* Exercise description:
Which lines in the records below contain the string "width"? Copy each of those lines in full, and treat uppercase and lowercase as different.

* Excerpted records:
..............................

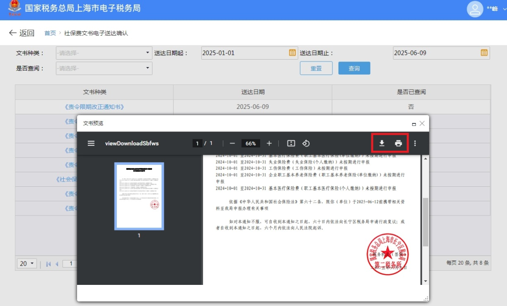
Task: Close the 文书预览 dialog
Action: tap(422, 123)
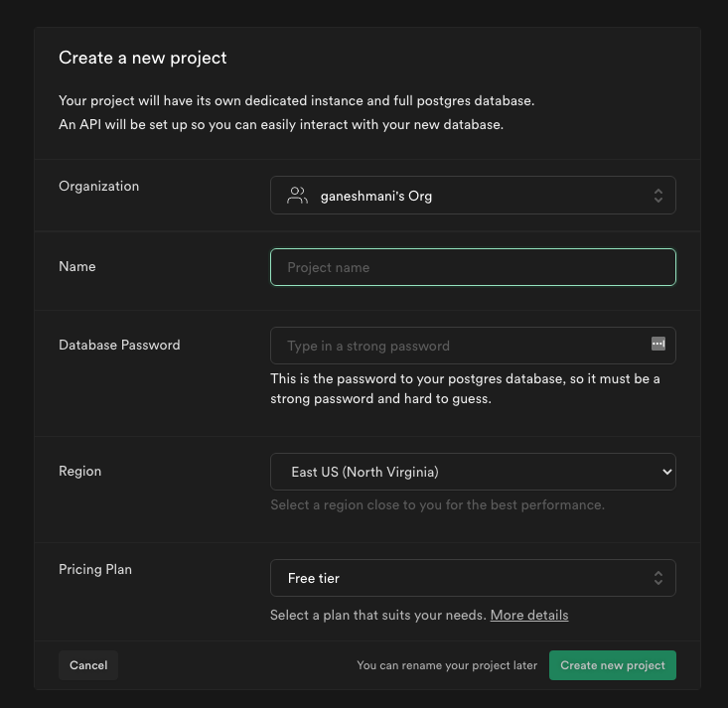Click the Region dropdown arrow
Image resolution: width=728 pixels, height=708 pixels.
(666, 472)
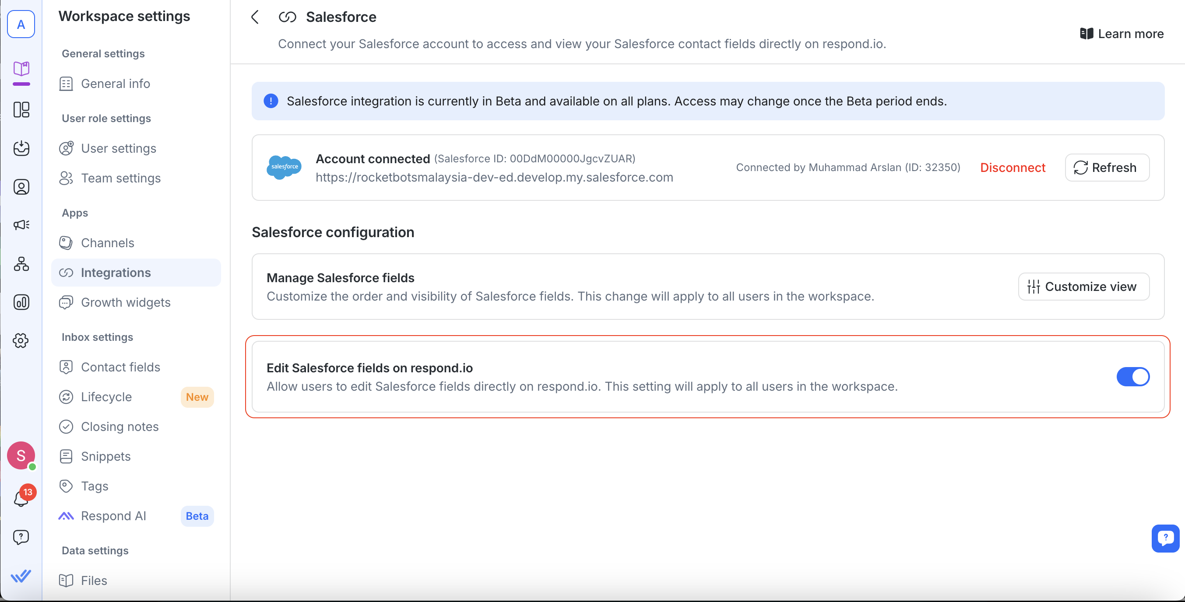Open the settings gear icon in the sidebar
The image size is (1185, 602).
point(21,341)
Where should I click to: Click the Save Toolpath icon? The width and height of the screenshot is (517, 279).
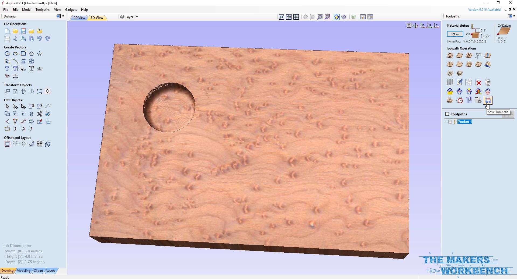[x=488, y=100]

..............................

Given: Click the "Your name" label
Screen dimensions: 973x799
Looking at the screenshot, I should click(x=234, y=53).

..............................

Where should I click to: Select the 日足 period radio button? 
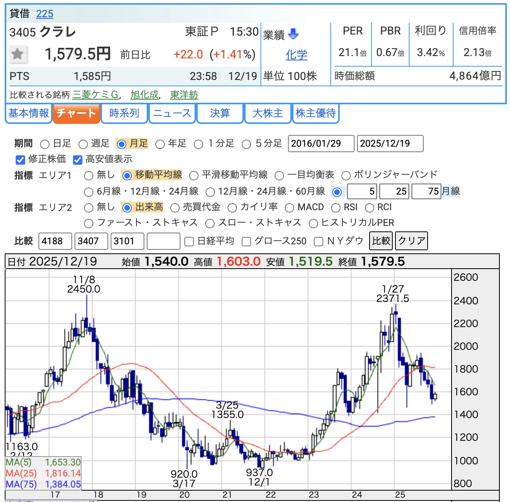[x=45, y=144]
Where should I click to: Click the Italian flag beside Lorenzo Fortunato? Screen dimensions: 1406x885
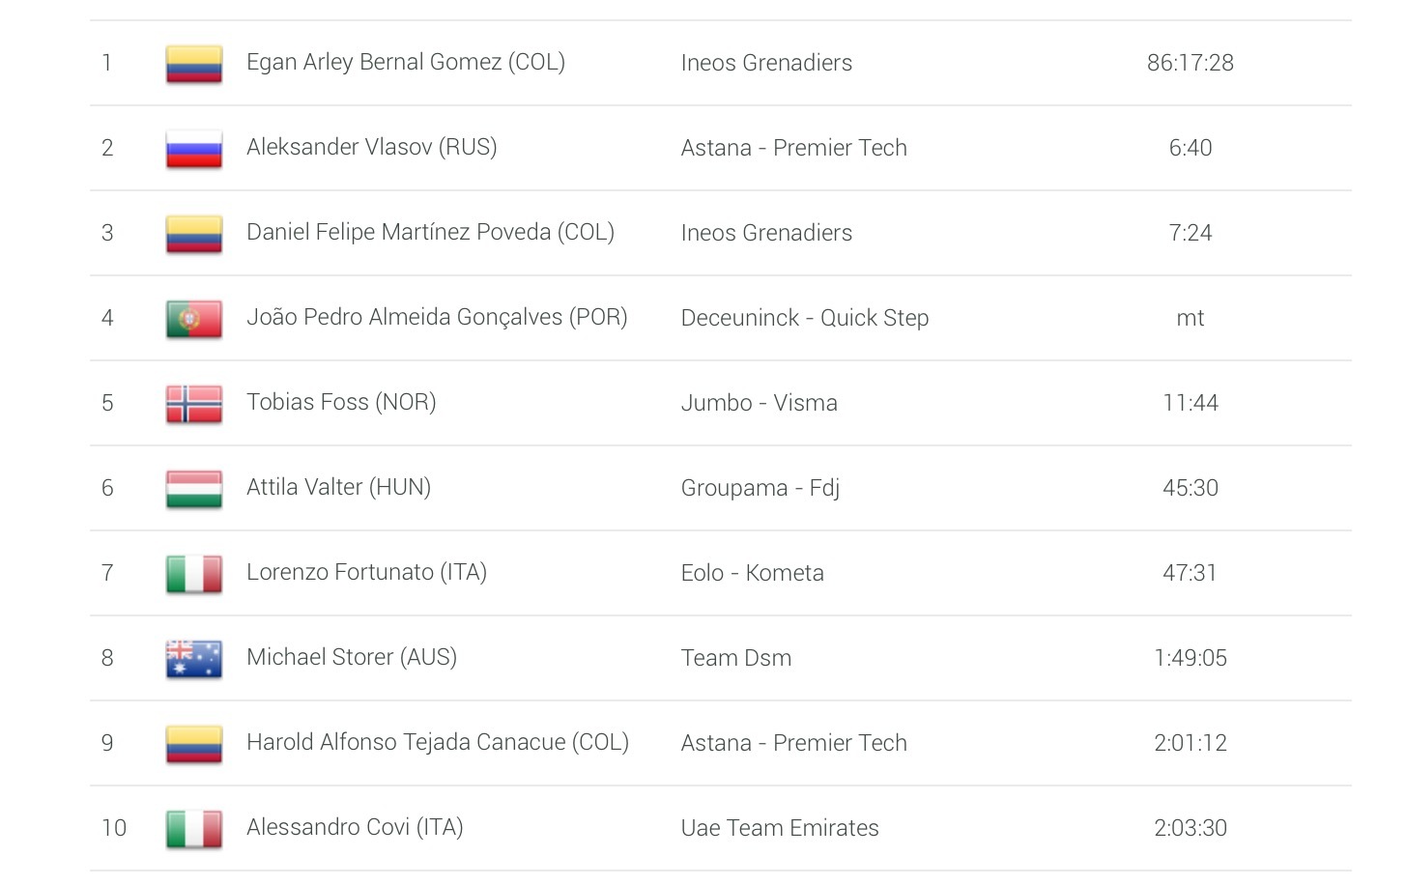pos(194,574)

..............................

* Full output:
Image resolution: width=728 pixels, height=708 pixels.
Where should I click to: Click the Save Toolpath icon? The width and height of the screenshot is (517, 279).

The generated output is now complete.